Stored records →

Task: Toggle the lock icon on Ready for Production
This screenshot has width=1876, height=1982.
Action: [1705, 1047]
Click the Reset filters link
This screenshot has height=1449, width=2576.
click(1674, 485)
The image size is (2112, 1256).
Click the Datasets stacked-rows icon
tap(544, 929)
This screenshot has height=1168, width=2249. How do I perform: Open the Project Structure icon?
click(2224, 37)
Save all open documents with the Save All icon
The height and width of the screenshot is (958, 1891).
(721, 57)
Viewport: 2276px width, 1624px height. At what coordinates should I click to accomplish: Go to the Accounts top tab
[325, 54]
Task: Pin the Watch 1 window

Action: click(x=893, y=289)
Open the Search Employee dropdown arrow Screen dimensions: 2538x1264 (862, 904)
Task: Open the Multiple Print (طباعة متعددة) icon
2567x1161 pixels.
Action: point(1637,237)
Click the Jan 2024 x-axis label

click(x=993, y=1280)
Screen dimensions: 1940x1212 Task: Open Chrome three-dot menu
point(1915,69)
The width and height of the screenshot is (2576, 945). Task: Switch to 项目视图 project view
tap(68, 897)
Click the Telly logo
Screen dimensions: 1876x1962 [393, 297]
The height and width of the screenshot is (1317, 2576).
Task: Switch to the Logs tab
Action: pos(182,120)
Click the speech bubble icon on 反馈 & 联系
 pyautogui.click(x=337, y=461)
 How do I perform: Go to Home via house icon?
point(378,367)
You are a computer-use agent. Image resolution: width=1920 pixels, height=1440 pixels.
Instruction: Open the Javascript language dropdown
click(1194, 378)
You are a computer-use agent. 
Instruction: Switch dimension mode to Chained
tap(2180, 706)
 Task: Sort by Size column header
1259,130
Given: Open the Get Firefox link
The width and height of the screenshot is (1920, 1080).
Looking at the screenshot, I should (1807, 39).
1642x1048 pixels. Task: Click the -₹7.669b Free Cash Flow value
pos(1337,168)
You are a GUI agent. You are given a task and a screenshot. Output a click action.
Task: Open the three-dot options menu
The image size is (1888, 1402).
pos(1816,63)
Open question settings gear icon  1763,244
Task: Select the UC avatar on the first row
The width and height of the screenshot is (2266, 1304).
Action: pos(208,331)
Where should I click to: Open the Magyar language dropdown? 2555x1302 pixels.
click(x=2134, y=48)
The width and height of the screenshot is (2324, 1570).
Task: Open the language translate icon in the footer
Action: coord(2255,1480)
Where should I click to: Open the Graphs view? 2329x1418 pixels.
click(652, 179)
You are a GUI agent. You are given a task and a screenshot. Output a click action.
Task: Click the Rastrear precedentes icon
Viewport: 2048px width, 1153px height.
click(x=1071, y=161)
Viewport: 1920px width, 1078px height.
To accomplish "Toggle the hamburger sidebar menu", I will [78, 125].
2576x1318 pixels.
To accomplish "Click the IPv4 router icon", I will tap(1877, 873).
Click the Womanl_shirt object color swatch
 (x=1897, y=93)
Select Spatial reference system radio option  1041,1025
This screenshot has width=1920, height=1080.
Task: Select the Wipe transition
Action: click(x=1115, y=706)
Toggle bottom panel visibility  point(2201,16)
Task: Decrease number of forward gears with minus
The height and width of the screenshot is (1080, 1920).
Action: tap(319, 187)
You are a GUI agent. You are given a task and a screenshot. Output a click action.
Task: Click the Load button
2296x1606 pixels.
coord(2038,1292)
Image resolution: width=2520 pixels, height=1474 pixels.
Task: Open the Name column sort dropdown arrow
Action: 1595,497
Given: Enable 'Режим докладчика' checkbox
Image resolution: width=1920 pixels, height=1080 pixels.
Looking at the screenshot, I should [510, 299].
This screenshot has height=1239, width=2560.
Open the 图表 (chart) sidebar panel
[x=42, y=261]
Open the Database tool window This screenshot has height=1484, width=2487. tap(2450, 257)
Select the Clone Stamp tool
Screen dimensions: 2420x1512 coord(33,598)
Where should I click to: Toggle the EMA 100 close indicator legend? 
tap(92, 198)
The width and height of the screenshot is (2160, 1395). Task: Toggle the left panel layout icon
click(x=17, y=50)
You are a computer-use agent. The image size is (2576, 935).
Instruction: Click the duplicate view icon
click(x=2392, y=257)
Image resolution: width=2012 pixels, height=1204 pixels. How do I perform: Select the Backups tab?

Work request → Report every line of the entries that carries the word "will".

Completed exercise →
To accomplish "Toggle the hamburger sidebar menu", I will [78, 125].
To accomplish "Click the IPv4 router icon", I will tap(1877, 873).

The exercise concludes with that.